Mientras que mascullaba así. Nasuh oyó decir a alguien:
"Hemos registrado a todo el mundo. Pero ¿dónde está Nasuh? Que venga
para ser también registrada."
Al oír esto, Nasuh se derrumbó como un muro que se viene al suelo. Su
razón lo abandonó y permaneció en el suelo, inanimado. En este estado,
mientras estaba fuera de sí mismo, pudo alcanzar el secreto de la verdad.
Mientras que nada subsistía de su existencia, se concedió un favor a su alma.
Esta escapó de la razón para unirse a la verdad. Entonces fue cuando afluyó la
oleada de la misericordia.
De repente, alguien gritó:
"¡Aquí está la perla! ¡Acabo de encontrarla! ¡Tranquilizaos y alegraos
conmigo!"
Las mujeres aplaudieron diciendo:
"¡Todo solucionado!"
El alma de Nasuh volvió a la superficie y sus ojos vieron de nuevo la luz.
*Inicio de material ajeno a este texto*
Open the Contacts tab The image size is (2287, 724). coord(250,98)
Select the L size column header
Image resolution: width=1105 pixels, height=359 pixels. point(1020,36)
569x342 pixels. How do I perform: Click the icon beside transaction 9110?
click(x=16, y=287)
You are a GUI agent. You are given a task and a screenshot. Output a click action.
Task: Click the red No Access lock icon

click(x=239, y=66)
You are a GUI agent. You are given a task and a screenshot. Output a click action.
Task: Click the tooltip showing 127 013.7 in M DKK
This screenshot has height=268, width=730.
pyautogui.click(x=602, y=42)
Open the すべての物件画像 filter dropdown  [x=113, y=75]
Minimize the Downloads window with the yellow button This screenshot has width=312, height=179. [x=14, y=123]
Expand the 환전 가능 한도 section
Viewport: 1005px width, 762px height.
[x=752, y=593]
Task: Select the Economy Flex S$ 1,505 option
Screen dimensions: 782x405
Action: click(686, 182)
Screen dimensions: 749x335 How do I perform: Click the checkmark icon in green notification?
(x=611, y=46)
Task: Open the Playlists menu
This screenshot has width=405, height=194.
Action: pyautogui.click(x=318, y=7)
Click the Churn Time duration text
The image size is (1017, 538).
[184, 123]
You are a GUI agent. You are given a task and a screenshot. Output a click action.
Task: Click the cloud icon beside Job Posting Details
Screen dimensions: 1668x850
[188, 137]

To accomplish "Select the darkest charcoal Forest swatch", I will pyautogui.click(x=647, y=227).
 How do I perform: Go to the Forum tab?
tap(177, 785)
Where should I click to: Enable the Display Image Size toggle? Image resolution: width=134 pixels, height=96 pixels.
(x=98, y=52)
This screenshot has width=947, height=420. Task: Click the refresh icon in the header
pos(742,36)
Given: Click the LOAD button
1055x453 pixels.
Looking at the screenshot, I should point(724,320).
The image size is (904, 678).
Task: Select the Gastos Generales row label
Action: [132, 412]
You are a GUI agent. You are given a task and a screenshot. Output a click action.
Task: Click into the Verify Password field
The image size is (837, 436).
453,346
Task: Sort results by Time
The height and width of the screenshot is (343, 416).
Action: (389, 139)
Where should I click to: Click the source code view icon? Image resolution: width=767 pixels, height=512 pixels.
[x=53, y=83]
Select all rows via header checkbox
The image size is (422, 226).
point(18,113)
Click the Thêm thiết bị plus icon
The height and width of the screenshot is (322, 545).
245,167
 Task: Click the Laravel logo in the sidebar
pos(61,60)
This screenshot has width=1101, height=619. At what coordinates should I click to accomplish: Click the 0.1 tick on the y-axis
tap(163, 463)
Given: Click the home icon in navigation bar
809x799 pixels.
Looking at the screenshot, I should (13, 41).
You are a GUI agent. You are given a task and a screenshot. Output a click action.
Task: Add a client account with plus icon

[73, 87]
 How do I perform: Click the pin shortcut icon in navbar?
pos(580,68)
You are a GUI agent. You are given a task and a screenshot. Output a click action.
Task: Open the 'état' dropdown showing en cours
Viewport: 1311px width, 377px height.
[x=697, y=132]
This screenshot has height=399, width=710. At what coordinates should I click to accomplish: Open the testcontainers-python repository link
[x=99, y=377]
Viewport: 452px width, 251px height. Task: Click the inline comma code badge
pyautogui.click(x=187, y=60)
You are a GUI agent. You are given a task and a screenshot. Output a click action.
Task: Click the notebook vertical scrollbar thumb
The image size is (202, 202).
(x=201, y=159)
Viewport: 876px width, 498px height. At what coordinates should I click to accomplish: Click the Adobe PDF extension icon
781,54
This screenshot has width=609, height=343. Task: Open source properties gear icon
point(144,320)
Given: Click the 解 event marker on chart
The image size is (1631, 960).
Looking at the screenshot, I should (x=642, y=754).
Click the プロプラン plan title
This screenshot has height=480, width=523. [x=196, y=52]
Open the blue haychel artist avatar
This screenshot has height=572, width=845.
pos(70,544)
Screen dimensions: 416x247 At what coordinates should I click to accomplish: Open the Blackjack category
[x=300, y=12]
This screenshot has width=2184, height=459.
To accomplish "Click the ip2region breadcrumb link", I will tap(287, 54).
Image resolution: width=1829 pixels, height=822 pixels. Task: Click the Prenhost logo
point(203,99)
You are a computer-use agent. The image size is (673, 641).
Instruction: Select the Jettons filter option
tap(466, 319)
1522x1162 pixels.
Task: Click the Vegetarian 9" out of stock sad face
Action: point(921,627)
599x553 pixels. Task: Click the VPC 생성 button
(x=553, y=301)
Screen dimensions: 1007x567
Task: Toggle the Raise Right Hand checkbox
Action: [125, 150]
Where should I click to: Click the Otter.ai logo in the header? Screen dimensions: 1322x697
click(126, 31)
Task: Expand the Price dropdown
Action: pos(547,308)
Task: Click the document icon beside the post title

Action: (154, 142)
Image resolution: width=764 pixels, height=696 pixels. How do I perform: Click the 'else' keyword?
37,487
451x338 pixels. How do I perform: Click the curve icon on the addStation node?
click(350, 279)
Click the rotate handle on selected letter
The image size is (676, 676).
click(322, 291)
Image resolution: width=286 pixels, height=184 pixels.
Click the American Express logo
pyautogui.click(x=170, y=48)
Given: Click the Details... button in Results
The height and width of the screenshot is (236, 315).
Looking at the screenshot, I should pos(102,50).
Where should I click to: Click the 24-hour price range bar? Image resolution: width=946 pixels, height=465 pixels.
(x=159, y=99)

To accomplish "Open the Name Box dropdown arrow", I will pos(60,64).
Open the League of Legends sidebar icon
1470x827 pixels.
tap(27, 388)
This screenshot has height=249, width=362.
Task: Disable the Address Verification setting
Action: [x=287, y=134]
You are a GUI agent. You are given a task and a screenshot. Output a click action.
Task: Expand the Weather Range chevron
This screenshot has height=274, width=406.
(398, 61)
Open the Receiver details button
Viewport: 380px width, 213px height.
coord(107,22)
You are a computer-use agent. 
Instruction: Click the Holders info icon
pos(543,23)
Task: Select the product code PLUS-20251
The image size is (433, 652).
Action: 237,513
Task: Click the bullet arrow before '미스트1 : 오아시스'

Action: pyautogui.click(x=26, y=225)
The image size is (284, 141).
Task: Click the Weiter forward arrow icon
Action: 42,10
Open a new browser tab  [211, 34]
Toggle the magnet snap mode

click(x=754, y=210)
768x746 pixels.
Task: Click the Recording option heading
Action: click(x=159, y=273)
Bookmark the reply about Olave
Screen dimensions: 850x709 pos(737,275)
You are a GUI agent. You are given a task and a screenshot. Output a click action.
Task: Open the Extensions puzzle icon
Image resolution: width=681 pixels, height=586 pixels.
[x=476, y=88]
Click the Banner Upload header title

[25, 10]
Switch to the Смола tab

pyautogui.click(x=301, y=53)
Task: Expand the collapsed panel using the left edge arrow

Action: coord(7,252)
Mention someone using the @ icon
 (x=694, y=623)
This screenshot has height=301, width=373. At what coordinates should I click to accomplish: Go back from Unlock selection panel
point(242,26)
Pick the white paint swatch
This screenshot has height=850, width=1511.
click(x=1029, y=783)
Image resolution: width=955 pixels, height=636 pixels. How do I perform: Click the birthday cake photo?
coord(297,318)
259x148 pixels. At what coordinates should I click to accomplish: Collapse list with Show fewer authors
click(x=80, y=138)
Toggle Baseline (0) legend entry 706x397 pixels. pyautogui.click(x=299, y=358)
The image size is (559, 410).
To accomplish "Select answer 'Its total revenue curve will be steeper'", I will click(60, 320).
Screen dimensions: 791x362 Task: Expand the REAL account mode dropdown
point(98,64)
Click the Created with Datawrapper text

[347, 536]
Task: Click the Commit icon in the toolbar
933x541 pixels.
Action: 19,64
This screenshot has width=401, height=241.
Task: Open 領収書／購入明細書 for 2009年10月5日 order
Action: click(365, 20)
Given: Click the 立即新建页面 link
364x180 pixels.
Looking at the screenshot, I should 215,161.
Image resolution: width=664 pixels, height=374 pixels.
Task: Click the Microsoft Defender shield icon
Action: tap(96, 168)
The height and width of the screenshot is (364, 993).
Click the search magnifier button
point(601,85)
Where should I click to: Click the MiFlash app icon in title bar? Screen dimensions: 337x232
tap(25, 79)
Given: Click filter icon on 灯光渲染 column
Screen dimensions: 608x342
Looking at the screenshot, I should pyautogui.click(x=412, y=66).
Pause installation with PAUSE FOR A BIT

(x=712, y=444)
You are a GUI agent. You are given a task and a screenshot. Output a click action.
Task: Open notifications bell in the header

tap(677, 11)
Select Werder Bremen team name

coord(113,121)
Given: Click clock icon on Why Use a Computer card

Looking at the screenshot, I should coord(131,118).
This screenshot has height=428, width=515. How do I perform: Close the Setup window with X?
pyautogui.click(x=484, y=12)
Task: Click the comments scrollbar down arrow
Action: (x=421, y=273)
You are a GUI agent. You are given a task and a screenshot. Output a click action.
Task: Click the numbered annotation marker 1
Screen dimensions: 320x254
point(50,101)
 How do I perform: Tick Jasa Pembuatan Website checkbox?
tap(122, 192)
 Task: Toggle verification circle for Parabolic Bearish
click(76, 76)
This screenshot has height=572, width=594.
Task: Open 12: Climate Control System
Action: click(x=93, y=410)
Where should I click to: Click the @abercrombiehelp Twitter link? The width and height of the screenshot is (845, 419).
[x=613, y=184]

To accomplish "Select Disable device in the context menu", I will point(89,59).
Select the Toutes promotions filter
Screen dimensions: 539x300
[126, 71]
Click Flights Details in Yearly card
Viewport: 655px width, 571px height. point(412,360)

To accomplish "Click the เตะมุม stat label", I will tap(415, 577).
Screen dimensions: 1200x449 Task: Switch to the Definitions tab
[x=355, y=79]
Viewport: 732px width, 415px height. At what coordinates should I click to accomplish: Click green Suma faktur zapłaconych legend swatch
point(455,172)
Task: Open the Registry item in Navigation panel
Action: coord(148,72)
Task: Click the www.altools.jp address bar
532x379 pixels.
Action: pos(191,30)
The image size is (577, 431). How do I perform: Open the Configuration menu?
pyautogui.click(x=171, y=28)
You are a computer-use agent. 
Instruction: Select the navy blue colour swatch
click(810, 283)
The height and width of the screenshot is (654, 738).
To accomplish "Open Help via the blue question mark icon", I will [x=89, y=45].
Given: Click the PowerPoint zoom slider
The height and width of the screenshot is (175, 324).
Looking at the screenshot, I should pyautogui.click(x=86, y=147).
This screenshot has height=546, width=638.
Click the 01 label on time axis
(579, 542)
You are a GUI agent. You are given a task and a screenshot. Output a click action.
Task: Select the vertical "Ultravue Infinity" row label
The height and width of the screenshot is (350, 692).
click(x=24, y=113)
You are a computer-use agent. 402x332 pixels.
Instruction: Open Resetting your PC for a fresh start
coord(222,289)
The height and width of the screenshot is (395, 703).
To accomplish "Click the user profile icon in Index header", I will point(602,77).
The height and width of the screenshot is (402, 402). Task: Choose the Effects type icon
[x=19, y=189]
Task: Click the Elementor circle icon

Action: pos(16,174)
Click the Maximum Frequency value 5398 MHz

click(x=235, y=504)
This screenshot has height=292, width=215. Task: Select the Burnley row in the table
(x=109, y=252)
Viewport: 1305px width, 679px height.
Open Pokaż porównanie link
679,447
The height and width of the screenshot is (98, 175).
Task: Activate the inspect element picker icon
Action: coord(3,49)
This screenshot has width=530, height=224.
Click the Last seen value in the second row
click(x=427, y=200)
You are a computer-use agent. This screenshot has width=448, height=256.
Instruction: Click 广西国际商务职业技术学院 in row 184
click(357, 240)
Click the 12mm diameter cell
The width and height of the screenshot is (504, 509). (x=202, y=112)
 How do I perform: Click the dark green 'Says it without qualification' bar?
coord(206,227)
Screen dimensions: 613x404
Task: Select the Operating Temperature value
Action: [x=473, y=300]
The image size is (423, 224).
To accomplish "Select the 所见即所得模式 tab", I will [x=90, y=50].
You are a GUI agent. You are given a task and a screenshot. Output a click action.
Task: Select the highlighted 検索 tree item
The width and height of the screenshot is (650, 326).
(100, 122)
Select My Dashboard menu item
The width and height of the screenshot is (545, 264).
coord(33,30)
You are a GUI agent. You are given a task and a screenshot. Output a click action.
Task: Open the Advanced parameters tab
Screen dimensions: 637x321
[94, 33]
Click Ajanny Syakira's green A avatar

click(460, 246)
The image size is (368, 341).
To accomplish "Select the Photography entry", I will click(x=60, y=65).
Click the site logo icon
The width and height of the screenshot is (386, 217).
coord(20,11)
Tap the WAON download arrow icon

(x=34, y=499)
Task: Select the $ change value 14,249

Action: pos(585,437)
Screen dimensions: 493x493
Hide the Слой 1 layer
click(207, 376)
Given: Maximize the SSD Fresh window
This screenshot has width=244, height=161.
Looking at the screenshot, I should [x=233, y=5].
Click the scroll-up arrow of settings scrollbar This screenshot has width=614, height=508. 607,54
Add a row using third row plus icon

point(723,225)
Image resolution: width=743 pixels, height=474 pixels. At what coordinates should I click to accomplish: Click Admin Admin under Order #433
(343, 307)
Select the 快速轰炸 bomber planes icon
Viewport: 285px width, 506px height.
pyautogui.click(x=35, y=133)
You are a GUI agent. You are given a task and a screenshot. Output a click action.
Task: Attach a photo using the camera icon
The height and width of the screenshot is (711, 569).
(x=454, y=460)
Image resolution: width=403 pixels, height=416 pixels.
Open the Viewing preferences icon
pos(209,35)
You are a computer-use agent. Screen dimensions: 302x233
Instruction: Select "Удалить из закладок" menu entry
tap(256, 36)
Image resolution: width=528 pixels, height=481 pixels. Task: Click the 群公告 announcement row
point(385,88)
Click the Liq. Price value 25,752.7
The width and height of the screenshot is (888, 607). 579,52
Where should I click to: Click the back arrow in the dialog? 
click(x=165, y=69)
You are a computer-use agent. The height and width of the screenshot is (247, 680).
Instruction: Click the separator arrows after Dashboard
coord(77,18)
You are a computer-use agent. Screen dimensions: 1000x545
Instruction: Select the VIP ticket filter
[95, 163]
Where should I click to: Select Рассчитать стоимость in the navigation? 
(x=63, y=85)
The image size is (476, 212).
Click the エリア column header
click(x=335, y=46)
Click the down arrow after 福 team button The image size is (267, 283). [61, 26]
Todos le pedían perdón por haber dudado de su honradez.
"¡Te hemos calumniado, Nasuh! Pero, como eras tú la que estaba más cerca
de la hija del sultán, ¿no era normal que fueses la primera sospechosa?"
De hecho, las mujeres habrían querido empezar el registro por ella, pero,
por respeto a su intimidad con la hija del sultán, habían querido dejarle así la
ocasión de desembarazarse de la perla. Mientras que ellas pedían perdón, Nasuh
decía:
"No os excuséis. Soy culpable y mi culpabilidad supera la vuestra. Lo que
me sucede es un favor de Dios pero, en realidad, soy peor de lo que imagináis.
Todo lo que hayáis podido decir sobre mí no es ni la centésima parte de mis
pecados. Quien cree conocer mis faltas, no conoce sino una ínfima parte de ellas.
Dios, que cubre con un velo toda vergüenza, conocía bien mis pecados. Iblis, que
fue mi maestro durante algún tiempo, se había convertido en discípulo mío. Dios
conocía mis faltas, pero las ha ocultado para ahorrarme la vergüenza. Con su
misericordia, me ha abierto el camino del arrepentimiento. Aunque cada uno de
mis pelos se convirtiese en una lengua, eso no bastaría para expresar mi
gratitud."
Algún tiempo después, vino alguien de parte de la hija del sultán para
invitarlo a cumplir su servicio en el baño. No quería, le dijeron, ser servida sino
por ella. Nasuh respondió:
"¡Vete! Yo ya he salido de esa situación. ¡Di que Nasuh está enfermo!"
Y se decía:
"¡He muerto y resucitado! Este instante de temor que he vivido es
inolvidable. ¡Después de tal advertencia, sólo un asno perseveraría en el error!"